Beck selbst sieht Ride Lonesome als emotionale Schwester von Sea Change und Morning Phase. Und hat sich bewusst lang Zeit gelassen für diese Kollektion berührender, elegischer Lieder. „Diese Art von Musik braucht viel Zeit, und man kann sie nicht einfach so aus dem Ärmel schütteln“, sagte er gegenüber dem NME. „Der Gesang, das Spiel – alles muss genau die richtige Emotion treffen. An manchen Tagen will das einfach nicht klappen. Man verbringt viel Zeit damit, darauf zu warten, dass sich alles zusammenfügt. Ich musste mich eine Weile mit allem auseinandersetzen, um ein Gefühl dafür zu bekommen, wie ich es singen, wie ich es spielen und wie ich es zum Leben erwecken kann.“
Wiegenlieder für eine zerbrochene Beziehung
Er hat es geschafft. Und sich selbst übertroffen. Die zwölf Lieder summen mit einer ganz besonderen Aura, gespenstisch und nicht ganz von dieser Welt, verhallt, verhuscht, als würde man ein intimes Schauspiel belauschen, zu dem man eigentlich gar nicht eingeladen ist. Das hat Gründe. Beck macht eine Menge mit sich aus auf diesem Album. Es sind Wiegenlieder für eine zerbrochene Beziehung, eine Trauerrede für die gemeinsame Beziehung mit Marissa Ribisi, mit der er fast 15 Jahre lang verheiratet war. Ride Lonesome ist seine Auseinandersetzung mit der Beziehung, ihrem Scheitern und dem Leben danach. Wie knüpft man an? Wie beginnt man ein neues Leben ohne die Person, mit der man eigentlich ein Leben geplant hatte? Becks Antwort darauf: voller feiner Melancholie. Aber auch mit einem Schimmer von Optimismus und Akzeptanz.
Neue Wege, alte Mitstreiter
Bemerkenswert auch, dass Beck in einer weiteren Zeit des Umbruchs mit den Musikern zurückgekehrt ist, die ihm bei der Entstehung von Sea Change und Morning Phase halfen. Im Raum B der United Studios in Hollywood nimmt er mit Smokey Hormel, Joey Waronker, Justin Meldal-Johnsen, Roger Joseph Manning Jr. und Jason Falkner ein Album auf, das von all den Jahren profitiert, in denen er schon mit diesen Musikern spielt. Wahrscheinlich brauchte er die emotionale Nähe zu seinen Musikern, um ein Album wie Ride Lonesome durchzustehen.
Indie-Folk und Americana spielen sie heute ja irgendwie alle. Füllen Arenen damit.
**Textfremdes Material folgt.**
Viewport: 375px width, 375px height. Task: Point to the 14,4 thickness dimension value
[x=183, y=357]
Dennoch klingt niemand wie Beck. Seine Musik hat mittlerweile etwas Sakrales, Ikonisches. Diese Ruhe, diese meditative Kraft, dieses Talent, die Schwerkraft aufzuheben und die Musik schweben zu lassen. Das kann sonst niemand so. Ride Lonesome ist also vielleicht wirklich sein bisher bestes Album. Ein durch und durch transzendentes Stück Musik.